Los nuevos cristianos asentaron en el siglo XVI, la zona de abastecimiento de la población, fuera del centro de la ciudad, entre Puerta Real y el Convento de Trinitarios, actual Plaza de la Trinidad.

A las ya existentes alhóndigas se unieron en las inmediaciones de las calles Mesones y Alhóndiga, grandes edificios dedicados a usos públicos, como la carnicería, la pescadería y el matadero. En este área se vendían todo tipo de productos, desde frutas, verduras, carnes y pescados, hasta sombreros, botas y lujosas sedas, convirtiéndose desde entonces, el barrio de la Magdalena, en una de las zonas comerciales por excelencia de Granada.

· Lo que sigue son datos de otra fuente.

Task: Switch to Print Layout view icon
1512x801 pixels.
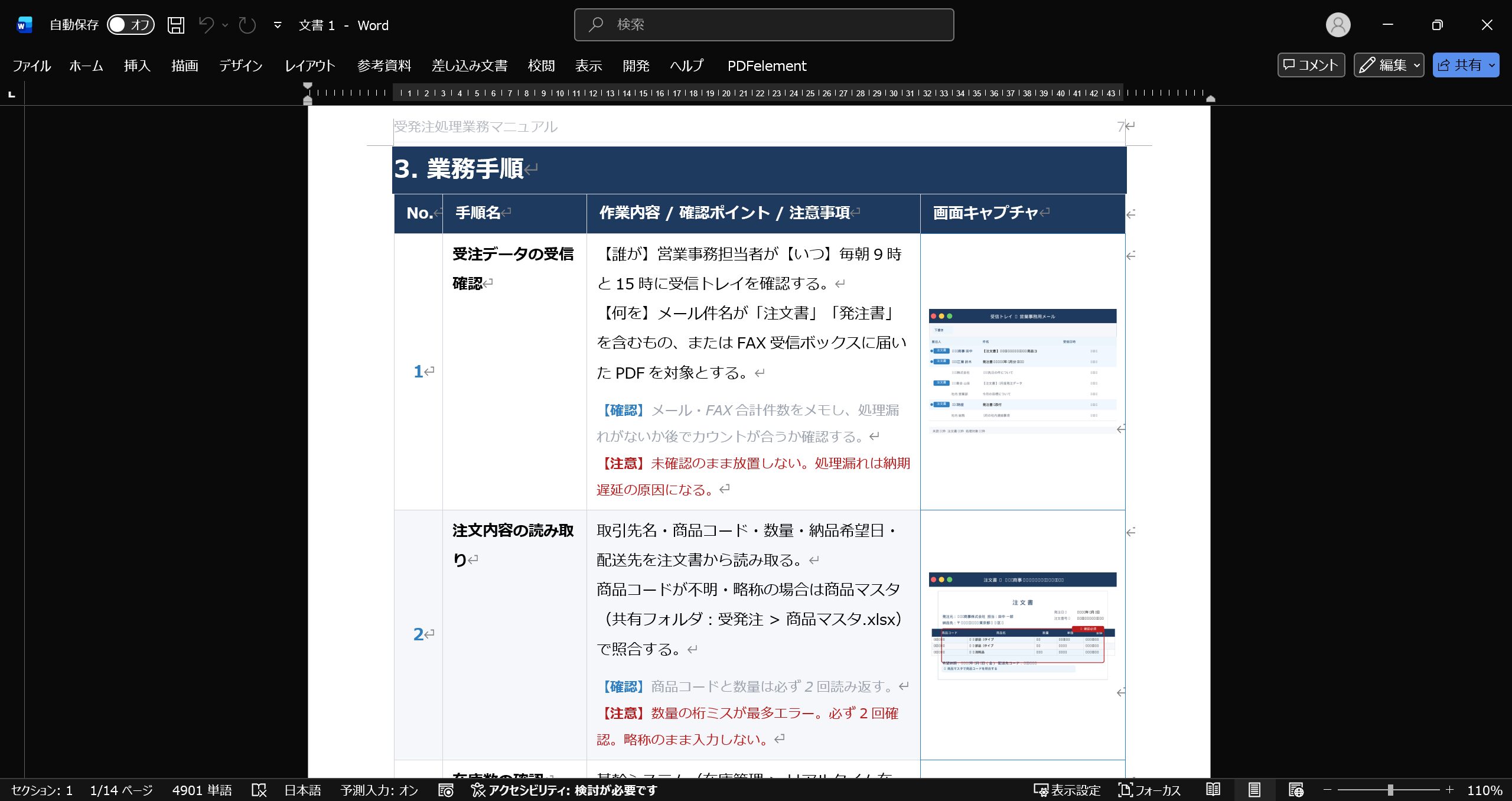Action: (1254, 790)
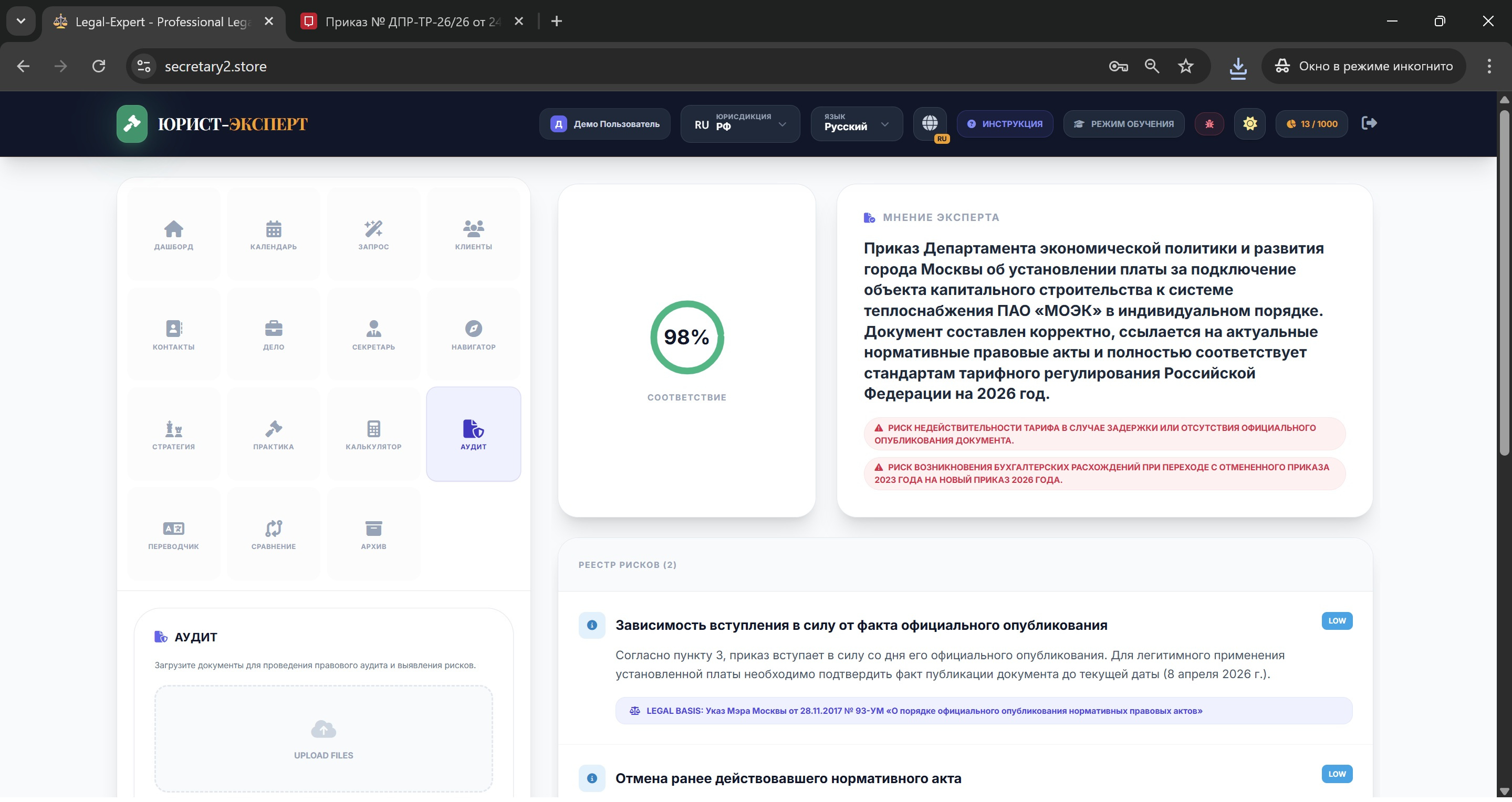Open the Comparison module
This screenshot has width=1512, height=802.
point(274,534)
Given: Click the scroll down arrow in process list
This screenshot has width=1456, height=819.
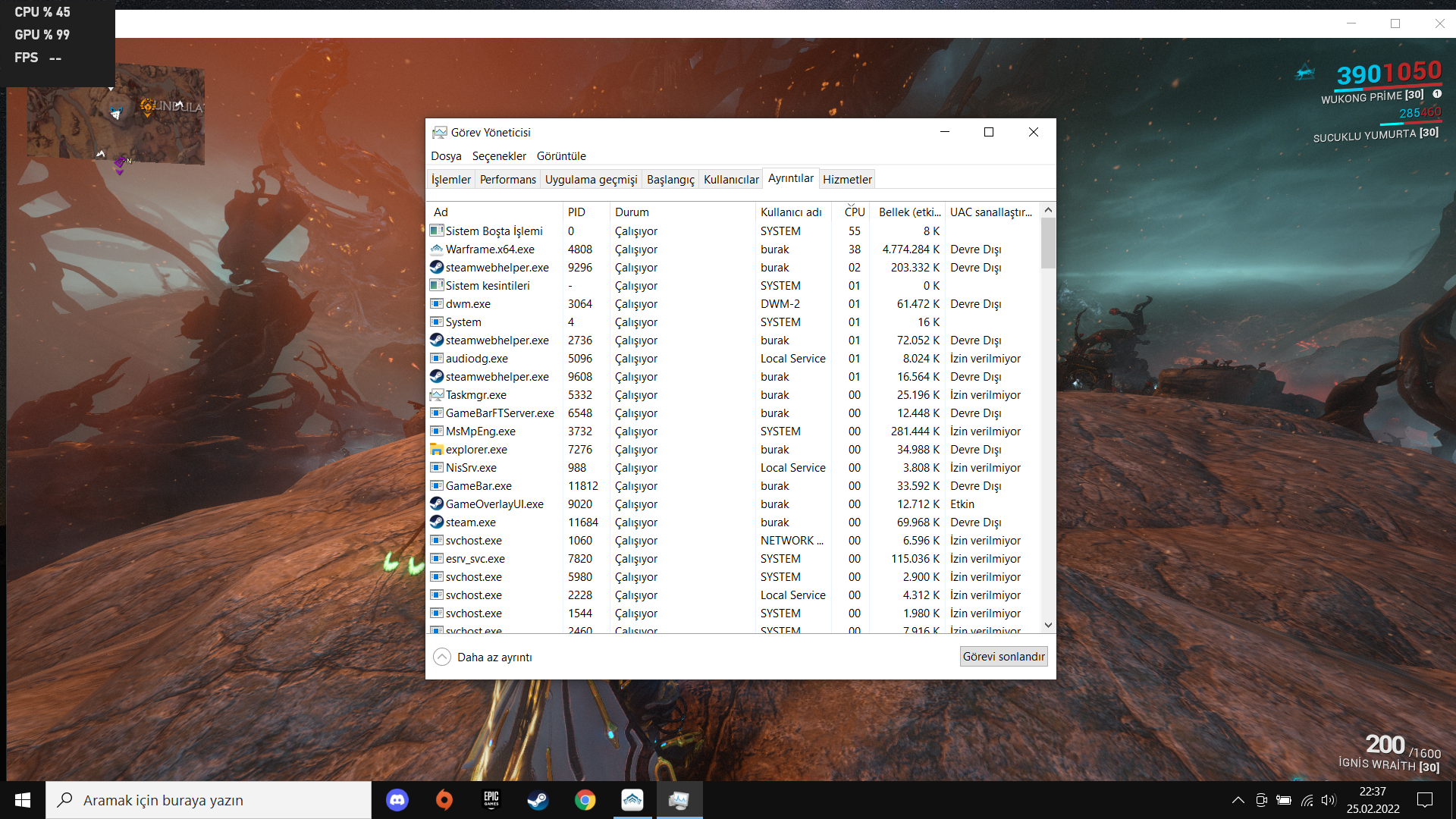Looking at the screenshot, I should coord(1048,626).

Por aquel entonces las calles eran gremiales, los carniceros se asentaron en la Calle de las carnicerías de los Cristianos Nuevos, actual Calle de las Tablas. Allí se levantaría el edificio, a principios del siglo XVI de la carnicería. Este inmueble estuvo funcionando hasta 1871. El edificio se organizaba en torno a un gran patio y contaba con una sola planta. Tenía dos puertas de acceso, una a la Pescadería y otra a la Puerta de Bibalmazda. En el interior del inmueble se encontraba una capilla dedicada a Nuestra Señora de la Concepción, a la que rendían culto los cortadores de carne. Del edificio destacaba, según el investigador Juan Manuel Barrios Rozúa, la portada de cantería almohadillada, donde se indicaba la fecha y el nombre del corregidor que mandó hacer la obra. El edificio fue demolido a finales del siglo XIX.

Los carniceros tenían normas muy estrictas en torno a la venta de carne, el que las incumplía era encarcelado o azotado. Entre las medidas más comunes se contaba, que no se podía vender carne en la casa particular del carnicero, ni comercializar carne en mal estado, o  que las distintas clases de carne (cerdo, vaca, cabrito, oveja, y carnero), se despacharían por separado en cajones o tablas descubiertas de madera. La calle Tablas recibió esta denominación por el uso de los cajones o tablas  donde se vendían la carne.